Vogliono comprare a un prezzaccio perché non chiedono l' edificabilità, loro: evidentemente hanno altri canali per ottenerla. Quante speculazioni edilizie si sono svolte in modo simile? La politica: salvagente di Sindona, ma anche zavorra che contribuì al naufragio. Hanno avuto parte importante nel crac le perdite connesse a fidi concessi con disinvoltura secondo criteri non ortodossi - "metabancari" o "extrabancari", nel lessico dei liquidatori (se la percentuale fisiologica d' insolvenza era lo 0,5 per cento, scriveranno i magistrati, nelle banche sindoniane veleggiava intorno al dieci per cento).
Concessione di fidi e linee di credito alle aziende? Macché bilanci e solidità patrimoniale, contano le entrature, gli appoggi, gli amici degli amici. Nei grandi albi manoscritti dei verbali dei Cda di Banca Privata Finanziaria del marzo '73, a fronte del richiamo della vigilanza di Banca d' Italia "circa l' asserita sproporzione della potenzialità economico-finanziaria della clientela" rispetto agli affidamenti, "il Presidente [Sindona] esprime il parere che il bilancio [] è certamente uno dei componenti più validi nella valutazione [] ma non il solo, potendosi desumere la tranquillità del rischio anche [] da fonti non contabili interne ed esterne a conoscenza di Amministratori o amici della Banca": spudorato (e quanto hanno pesato le ragnatele di relazioni nei fallimenti bancari che affollano le cronache recenti?).
E ancora: quando la vigilanza chiede di limitare i poteri di concessione dei fidi oltre il limite legale, Sindona cita i casi in cui "trattandosi di clientela di assoluto e riconosciuto prestigio", nell' interesse della banca non si può mica attendere di riunire il Cda secondo le regole.
Le ispezioni cominciano nel 1971. In pochi mesi, la vigilanza di Banca d' Italia formula giudizi nettamente sfavorevoli su entrambe le banche, evidenziando irregolarità, contabilità riservate, carenza di controlli. Ma non ci furono conseguenze.

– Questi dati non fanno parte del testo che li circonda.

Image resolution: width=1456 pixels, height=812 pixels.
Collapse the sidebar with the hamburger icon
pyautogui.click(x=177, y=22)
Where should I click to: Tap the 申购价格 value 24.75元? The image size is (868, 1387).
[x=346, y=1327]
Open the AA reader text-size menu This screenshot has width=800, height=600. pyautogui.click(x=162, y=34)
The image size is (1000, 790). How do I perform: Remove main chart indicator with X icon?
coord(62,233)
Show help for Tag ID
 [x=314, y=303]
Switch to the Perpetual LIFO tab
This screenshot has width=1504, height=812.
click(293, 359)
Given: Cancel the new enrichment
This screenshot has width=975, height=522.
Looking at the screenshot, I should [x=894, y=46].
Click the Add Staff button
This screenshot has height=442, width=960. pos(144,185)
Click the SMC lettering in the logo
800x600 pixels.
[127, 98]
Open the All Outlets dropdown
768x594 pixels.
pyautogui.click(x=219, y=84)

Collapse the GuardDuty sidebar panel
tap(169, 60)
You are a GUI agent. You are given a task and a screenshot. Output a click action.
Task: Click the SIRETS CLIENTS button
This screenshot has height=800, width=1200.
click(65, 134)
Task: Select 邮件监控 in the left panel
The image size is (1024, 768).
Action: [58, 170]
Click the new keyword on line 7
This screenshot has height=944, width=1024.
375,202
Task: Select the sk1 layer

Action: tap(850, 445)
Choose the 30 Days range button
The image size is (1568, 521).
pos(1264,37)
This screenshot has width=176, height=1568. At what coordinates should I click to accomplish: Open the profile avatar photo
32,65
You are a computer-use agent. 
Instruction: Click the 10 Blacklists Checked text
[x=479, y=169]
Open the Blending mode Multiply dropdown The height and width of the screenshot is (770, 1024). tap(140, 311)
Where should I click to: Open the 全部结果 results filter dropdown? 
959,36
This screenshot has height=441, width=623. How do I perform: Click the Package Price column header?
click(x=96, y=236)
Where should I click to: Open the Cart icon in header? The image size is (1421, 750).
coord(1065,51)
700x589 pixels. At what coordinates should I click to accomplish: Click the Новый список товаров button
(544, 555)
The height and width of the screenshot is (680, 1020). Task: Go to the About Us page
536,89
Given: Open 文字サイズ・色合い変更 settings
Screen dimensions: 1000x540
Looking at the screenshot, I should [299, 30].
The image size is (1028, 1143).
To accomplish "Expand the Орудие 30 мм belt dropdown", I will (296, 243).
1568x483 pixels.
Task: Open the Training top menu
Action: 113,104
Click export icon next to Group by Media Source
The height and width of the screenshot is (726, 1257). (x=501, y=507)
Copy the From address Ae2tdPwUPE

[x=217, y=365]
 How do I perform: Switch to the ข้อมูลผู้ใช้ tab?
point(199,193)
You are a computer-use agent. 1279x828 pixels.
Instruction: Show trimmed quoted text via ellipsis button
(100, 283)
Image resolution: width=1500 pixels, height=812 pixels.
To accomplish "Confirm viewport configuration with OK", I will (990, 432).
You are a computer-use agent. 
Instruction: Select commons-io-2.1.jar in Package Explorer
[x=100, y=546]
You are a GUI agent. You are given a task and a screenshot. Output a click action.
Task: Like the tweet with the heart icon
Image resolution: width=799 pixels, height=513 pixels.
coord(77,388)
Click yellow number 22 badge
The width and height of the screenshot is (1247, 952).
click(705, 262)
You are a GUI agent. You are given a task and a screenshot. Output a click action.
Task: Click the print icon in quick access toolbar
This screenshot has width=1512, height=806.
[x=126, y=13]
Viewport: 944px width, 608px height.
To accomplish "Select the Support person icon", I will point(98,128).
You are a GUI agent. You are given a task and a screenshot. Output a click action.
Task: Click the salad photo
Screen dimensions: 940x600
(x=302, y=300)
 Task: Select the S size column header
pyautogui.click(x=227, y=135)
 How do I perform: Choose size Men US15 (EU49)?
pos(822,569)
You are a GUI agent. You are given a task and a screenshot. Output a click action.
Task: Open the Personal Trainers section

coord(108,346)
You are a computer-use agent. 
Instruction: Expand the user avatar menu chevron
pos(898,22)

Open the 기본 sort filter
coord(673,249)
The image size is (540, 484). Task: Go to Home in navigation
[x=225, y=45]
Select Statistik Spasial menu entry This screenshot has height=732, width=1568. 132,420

Il baratro si allarga, ma sul Titanic continuano a ballare: le relazioni agli azionisti di Banca Unione e Banca Privata Finanziaria magnificano i "notevoli risultati", il continuo incremento dei depositi bancari (senza specificare che offrivano interessi a due cifre!). Niente domande, battute d' arresto, esitazioni.
"Maestro direttore e concertatore [Sindona] ha potuto agire come ha voluto perché ben assistito da funzionari e amministratori e sindaci delle due banche", scrisse Ambrosoli in una delle relazioni che gli costarono la vita (depositata, fatalità, il 9 maggio '78, giorno dell' omicidio Moro). Maciocchi, Vochieri, Bordoni e tanti altri sodali di Sindona, che fine hanno fatto?
Le pagine dei verbali sottraggono Sindona al grandioso isolamento luciferino, mostrandolo come perno di un perverso ecosistema di potere che trasuda avidità e senso d' impunità. Viene spontaneo provare a immaginare cosa si dicessero i consiglieri delle banche che hanno occupato le cronache in anni recenti. Sindona fu fermato, ma l' orgia del potere politico-finanziario continua a riprodursi in nuove forme, su innumerevoli piccoli palcoscenici locali. E a pagarne le spese sono i cittadini.